§ **EXCERPTED TEXT**:
+ + + + + + +
Knock_Knock_Lemmy_In@lemmy.world 1 month ago
Why doesn’t the LLM know to write (and run) a program to calculate the number of characters?
I feel like I’m missing something fundamental.
OsrsNeedsF2P@lemmy.ml 1 month ago
You didn’t get good answers so I’ll explain.
First, an LLM can easily write a program to calculate the number of
r
s. If you ask an LLM to do this, you will get the code back.But the website ChatGPT.com has no way of executing this code, even if it was generated.
The second explanation is how LLMs work. They work on the word (technically token, but think word) level. They don’t see letters. The AI behind it literally can only see words. The way it generates output is it starts typing words, and then guesses what word is most likely to come next. So it literally does not know how many
r
s are in strawberry. The impressive part is how good this “guessing what word comes next” is at answering more complex questions.outhouseperilous@lemmy.dbzer0.com 1 month ago
It doesn’t know things.
It’s a statistical model. It cannot synthesize information ir problem solve, only show you a rough average of its library if inputs graphed by proximity to your input.
jsomae@lemmy.ml 1 month ago
The LLM isn’t aware of its own limitations in this regard. The specific problem of getting an LLM to know what characters a token comprises has not been the focus of training. It’s a totally different kind of error than other hallucinations, it’s almost entirely orthogonal, but other hallucinations are much more important to solve, whereas being able to count the number of letters in a word or add numbers together is not very important, since as you point out, there are already programs that can do that.
+ + + + + + +
§ **Collected data**:

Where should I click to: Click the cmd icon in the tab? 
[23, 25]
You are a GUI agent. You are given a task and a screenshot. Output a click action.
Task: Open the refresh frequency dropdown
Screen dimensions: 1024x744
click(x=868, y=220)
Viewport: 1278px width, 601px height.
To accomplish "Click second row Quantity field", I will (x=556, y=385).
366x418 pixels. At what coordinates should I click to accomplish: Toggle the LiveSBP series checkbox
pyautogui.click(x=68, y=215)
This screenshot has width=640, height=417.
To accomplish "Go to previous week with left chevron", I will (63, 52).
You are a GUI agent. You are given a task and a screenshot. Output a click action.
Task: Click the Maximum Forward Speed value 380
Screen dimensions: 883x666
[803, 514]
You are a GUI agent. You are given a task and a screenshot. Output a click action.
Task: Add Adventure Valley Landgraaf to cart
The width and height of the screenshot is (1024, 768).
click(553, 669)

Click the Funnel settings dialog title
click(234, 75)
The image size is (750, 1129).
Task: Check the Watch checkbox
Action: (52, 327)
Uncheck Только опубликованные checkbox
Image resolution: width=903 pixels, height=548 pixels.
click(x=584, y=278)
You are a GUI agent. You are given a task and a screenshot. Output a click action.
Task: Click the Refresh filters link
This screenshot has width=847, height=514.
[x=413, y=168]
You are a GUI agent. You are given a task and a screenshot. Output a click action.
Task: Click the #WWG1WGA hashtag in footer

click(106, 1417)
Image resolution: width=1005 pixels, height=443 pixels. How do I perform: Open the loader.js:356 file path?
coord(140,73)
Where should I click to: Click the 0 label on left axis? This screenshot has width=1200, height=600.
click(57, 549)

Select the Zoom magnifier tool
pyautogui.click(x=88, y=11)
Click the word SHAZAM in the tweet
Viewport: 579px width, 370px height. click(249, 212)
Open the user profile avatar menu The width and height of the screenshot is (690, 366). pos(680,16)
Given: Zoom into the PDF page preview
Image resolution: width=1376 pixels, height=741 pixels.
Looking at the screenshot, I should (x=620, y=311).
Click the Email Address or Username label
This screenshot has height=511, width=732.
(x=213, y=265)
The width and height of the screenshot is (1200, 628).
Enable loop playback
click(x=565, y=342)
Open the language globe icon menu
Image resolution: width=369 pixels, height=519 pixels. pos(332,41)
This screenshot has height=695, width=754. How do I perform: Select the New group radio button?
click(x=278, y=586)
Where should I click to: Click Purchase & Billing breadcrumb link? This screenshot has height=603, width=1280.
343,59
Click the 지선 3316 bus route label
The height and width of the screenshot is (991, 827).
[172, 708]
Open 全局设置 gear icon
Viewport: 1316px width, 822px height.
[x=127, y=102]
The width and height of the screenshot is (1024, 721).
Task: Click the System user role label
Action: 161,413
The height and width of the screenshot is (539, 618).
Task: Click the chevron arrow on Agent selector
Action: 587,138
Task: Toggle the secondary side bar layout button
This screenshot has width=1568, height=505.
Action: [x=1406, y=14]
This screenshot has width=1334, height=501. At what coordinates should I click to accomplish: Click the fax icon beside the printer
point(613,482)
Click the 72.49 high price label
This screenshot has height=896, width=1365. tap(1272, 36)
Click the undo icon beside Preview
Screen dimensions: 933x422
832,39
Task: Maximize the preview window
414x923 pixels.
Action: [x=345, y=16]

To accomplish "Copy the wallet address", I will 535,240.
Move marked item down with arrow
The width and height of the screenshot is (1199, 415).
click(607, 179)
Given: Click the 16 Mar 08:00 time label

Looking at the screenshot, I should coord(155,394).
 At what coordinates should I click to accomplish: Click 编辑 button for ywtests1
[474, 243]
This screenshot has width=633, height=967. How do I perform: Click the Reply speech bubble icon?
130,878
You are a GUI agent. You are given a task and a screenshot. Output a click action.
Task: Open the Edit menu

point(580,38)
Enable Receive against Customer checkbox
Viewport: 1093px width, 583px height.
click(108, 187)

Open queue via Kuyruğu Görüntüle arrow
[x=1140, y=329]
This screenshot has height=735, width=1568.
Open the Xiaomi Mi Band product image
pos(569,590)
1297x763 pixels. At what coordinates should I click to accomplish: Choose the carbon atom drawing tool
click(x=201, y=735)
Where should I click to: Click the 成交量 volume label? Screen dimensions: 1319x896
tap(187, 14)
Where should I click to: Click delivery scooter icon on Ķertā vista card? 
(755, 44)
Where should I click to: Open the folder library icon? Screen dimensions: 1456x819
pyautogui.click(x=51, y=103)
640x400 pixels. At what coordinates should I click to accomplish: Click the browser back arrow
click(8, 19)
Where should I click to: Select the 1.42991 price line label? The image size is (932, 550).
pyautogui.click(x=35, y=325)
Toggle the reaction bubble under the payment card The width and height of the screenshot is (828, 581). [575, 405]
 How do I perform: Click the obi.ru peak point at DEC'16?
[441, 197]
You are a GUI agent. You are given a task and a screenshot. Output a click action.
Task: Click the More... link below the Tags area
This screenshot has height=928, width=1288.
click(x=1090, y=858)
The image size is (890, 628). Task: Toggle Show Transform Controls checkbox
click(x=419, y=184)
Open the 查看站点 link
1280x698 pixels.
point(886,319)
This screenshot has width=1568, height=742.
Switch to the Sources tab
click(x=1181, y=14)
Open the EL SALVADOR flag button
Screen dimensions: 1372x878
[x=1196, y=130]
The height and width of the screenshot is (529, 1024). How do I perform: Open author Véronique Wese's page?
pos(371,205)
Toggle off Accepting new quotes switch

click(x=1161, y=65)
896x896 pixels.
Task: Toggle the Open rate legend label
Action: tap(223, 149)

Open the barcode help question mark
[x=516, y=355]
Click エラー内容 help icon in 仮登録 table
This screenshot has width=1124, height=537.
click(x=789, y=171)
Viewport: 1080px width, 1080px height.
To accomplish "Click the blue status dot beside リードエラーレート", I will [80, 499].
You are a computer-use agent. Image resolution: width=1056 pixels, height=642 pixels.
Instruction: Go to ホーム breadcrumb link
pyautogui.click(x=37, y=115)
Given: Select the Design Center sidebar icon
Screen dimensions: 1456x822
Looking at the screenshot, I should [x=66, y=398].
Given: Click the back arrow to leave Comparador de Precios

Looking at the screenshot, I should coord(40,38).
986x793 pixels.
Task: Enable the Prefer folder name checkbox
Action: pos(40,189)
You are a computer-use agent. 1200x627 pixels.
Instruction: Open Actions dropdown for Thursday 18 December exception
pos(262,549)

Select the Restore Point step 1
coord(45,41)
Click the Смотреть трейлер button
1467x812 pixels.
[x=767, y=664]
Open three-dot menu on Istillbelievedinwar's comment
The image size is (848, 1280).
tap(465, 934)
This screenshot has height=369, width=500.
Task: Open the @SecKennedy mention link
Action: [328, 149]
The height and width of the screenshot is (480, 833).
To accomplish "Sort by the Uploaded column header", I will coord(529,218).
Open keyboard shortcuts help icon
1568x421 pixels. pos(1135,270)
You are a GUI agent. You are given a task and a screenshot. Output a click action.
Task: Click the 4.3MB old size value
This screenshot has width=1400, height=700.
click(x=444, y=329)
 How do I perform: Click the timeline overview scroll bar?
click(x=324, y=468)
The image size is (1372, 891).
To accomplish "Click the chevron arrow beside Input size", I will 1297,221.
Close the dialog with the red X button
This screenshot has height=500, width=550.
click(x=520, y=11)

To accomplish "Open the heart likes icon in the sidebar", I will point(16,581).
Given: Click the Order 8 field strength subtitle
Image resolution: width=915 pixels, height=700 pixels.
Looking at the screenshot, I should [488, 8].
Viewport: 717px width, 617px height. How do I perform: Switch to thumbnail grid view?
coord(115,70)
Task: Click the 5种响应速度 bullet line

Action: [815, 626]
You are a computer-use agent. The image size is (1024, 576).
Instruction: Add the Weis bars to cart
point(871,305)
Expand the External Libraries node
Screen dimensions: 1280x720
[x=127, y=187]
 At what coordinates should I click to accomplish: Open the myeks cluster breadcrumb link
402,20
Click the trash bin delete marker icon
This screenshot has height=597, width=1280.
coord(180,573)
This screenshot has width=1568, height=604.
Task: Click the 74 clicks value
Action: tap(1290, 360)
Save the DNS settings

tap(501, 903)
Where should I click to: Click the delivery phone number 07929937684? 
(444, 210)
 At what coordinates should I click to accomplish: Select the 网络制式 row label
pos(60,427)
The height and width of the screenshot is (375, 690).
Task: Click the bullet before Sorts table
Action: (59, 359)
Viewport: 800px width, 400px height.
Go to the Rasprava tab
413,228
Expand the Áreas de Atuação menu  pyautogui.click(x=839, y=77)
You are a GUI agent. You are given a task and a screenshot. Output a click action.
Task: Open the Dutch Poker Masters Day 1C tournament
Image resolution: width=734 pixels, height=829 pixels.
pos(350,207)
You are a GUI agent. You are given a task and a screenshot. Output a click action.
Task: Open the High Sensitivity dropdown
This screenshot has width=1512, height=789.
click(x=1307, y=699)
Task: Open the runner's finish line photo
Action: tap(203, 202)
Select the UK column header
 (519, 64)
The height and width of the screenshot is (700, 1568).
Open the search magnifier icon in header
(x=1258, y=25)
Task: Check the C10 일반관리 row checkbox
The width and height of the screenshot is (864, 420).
+ + + + + + +
§ **EXERCISE 1**: Write out the forum thread on counting letters, starting at "OsrsNeedsF2P@lemmy.ml 1 month" and ending at "it was generated.".
§ **EXERCISE 2**:
Answer these questions from the forum thread on counting letters.
(a) According to OsrsNeedsF2P, at what level do LLMs work?
(b) What kind of model does the reply from outhouseperilous say it is?
(c) According to jsomae, what specific problem has not been the focus of training?
§ **EXERCISE 3**: Proceed with the forum thread on counting letters from its last sentence onward.

§ **EXERCISE ANSWER 1**:
OsrsNeedsF2P@lemmy.ml 1 month ago
You didn’t get good answers so I’ll explain.
First, an LLM can easily write a program to calculate the number of
r
s. If you ask an LLM to do this, you will get the code back.But the website ChatGPT.com has no way of executing this code, even if it was generated.

§ **EXERCISE ANSWER 2**:
(a) The word level (technically the token level).
(b) A statistical model.
(c) Getting an LLM to know what characters a token comprises.

§ **EXERCISE ANSWER 3**:
UnderpantsWeevil@lemmy.world 1 month ago
I’d be more impressed if the room could tell me how many "r"s are in Strawberry inside five minutes.
Human biology, famous for being simple and straightforward.
outhouseperilous@lemmy.dbzer0.com 1 month ago
Ah! But you can skip all that messy biology abd stuff i don’t understand that’s probably not important, abd just think of it as a classical computer running an x86 architecture, and checkmate, liberal my argument owns you now!
jsomae@lemmy.ml 1 month ago
Because LLMs operate at the token level, I think it would be a more fair comparison with humans to ask why humans can’t produce the IPA spelling words they can say, /nɔr kæn ðeɪ ˈizəli rid θɪŋz ˈrɪtən ˈpjʊrli ɪn aɪ pi ˈeɪ/ despite the fact that it should be simple to – they understand the sounds after all. I’d be impressed if somebody could do this too! But that most people can’t shouldn’t really move you to think humans must be fundamentally stupid because of this one curious artifact.
UnderpantsWeevil@lemmy.world 1 month ago
That’s just access to the right keyboard interface. Humans can and do produce those spellings with additional effort or advanced tool sets.
Humans turns oatmeal into essays via a curios lump of muscle is an impressive enough trick on its face.
LLMs have 95% of the work of human intelligence handled for them and still stumble on the last bits.
outhouseperilous@lemmy.dbzer0.com 1 month ago
Its not a fucking riddle, it’s a koan/thought experiment.
It’s questioning what ‘communication’ fundamentally is, and what knowledge fundamentally is.
It’s not even the first thing to do this. Military theory was cracking away at the ‘communication’ thing a century before, and the nature of knowledge has discourse going back thousands of years.
jsomae@lemmy.ml 1 month ago
You’re right, I shouldn’t have called it a riddle. Still, being a fucking thought experiment doesn’t preclude having a solution. Theseus’ ship is another famous fucking thought experiment, which has also been solved.
outhouseperilous@lemmy.dbzer0.com 1 month ago
‘A solution’
That’s not even remotely the point. Yes there are nany valid solutions. The point isn’t to solve it, but what how you solve it says about and clarifies your ideas.